▶ [Task set]:
a: In the text on glassbox machine learning, which paper introduced pairwise interactions between features?
b: Continue the text on glassbox machine learning from the point where it stops.

▶ [Reading text]:
Can we have an interpretable model that has as good performance as blackbox models like gradient boosted trees and neural networks? In a 2020 Empirical Methods for Natural Language Processing Keynote, Rich Caruana says yes.

He calls interpretable models glassbox machine learning, in contrast to blackbox machine learning. It is models in which a person can explicitly see how they work, and follow the steps from inputs to outputs. This interpretability is subtly different from explainable (explainable to who?), or plausible (to who?) and quite orthogonal to causal.

Examples of glassbox models are decision trees, (general) linear models, and k-nearest neighbours. There's a good chapter on interpretable models in Christoph Molnar's Interpretable Machine Learning book. Other notable examples are Cynthia Rudin's Falling Rule Lists (a sort of very simple decision tree) and risk-slim risk scores. However these methods are generally considered to be less predictive than gradient boosted trees and neural networks.

Rich Caruana talks about Explainable Boosting Models as a glassbox model that works almost as well as the best blackbox models. It originates from a 2012 KDD paper, Intelligible Models for Classification and Regression, where they fit a particular type of Generalised Additive Model. For the shape function they use bagged trees on each feature and use a gradient boosting method to fit the trees, with good results. In a 2013 KDD paper, Accurate Intelligible Models with Pairwise Interactions, they introduced pairwise interactions between features which greatly increased the accuracy of the models, while still remaining interpretable. Like all GAMs you end up with a sum of graphs (in this case with 1 or 2 independent variables), each of which can be inspected to understand how the model makes predictions. There's a 2015 paper, Intelligible Models for HealthCare: Predicting PneumoniaRisk and Hospital 30-day Readmission which shows how this can be used to solve real problems. Interestingly the glassbox methods help identify data issues which may escape an exploratory data analysis.

▶ [Data to examine]:
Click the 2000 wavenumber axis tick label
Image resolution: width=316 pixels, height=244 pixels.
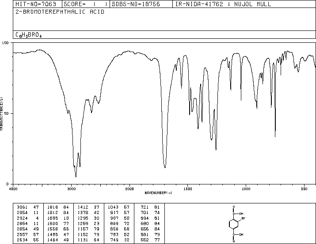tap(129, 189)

==

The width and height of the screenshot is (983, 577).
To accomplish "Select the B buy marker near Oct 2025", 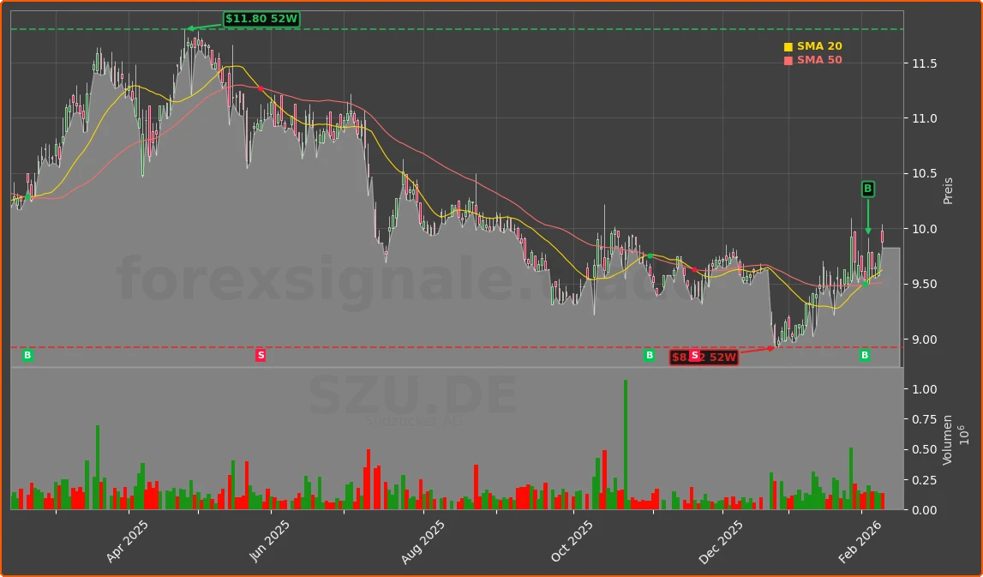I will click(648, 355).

▶ [Exercise answers]:
a: The 2013 KDD paper "Accurate Intelligible Models with Pairwise Interactions."

b:
A challenge of this method is you need good features; it doesn't work well if you've just got a bunch of text, images, or unidentified columns because you can't interpret (or view all of) the graphs.

If you don't know what the feature means then you don't know what it implies

As I discussed in rules and models the most promising way forward seems to be to build features on top of the raw data (using flexible blackbox methods like neural networks), and then build an explainable model on top of that - but it's a lot of work.

Another challenge is collinearity. If two features are the same how do you share the weight of their contribution to the sum? Explainable Boosting Models share the load equally - which is probably the least bad thing to do.

This all sounds really interesting and I'm keen to try it in the InterpretML tool on real datasets to see how it performs against good baselines (e.g. Kaggle competitions).